Enhancing plutonium incineration in the thorium-based I2S-LWR design with loading pattern optimization

Abstract

This paper presents an optimization of a thorium–plutonium fuel cycle, through a multi-batch reloading scheme, developed for the Integral Inherently Safe Light Water Reactor (I2S-LWR). The I2S-LWR is an advanced 2850MWt integral pressurized water reactor with enhanced safety beyond that of Gen-III+ reactors. Its baseline fuel and cladding materials are U3Si2 and advanced FeCrAl steel, respectively. The advanced steel cladding can withstand longer exposure periods with significantly lower degradation rates compared to traditional Zr-based alloys.
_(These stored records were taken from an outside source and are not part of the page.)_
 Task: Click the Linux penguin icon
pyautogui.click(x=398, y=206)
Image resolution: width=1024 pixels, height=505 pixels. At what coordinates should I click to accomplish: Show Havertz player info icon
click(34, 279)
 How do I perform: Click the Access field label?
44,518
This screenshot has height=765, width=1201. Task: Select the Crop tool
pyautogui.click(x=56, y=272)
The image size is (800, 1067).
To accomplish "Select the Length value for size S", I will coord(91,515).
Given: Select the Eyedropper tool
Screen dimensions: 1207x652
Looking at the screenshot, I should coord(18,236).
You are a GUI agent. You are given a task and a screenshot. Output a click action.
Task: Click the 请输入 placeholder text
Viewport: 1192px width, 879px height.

In principle, increasing the number of batches allows higher discharge burnups and thus deeper Pu and transuranic elements incineration to be achieved. Therefore, various refuelling strategies were considered in this study, namely 3-, 5- and 7.56-batch schemes. The Simulated Annealing optimization technique was applied for the different batch schemes to obtain the most favourable loading pattern with respect to cycle length performance. The results confirm that increasing the number of batches allows the discharge burnup to be increased by 20% (above 100MWd/kg), which improves the Pu incineration performance. In addition, the increased number of batches improves the reactivity coefficients without violating the power peaking factors limits.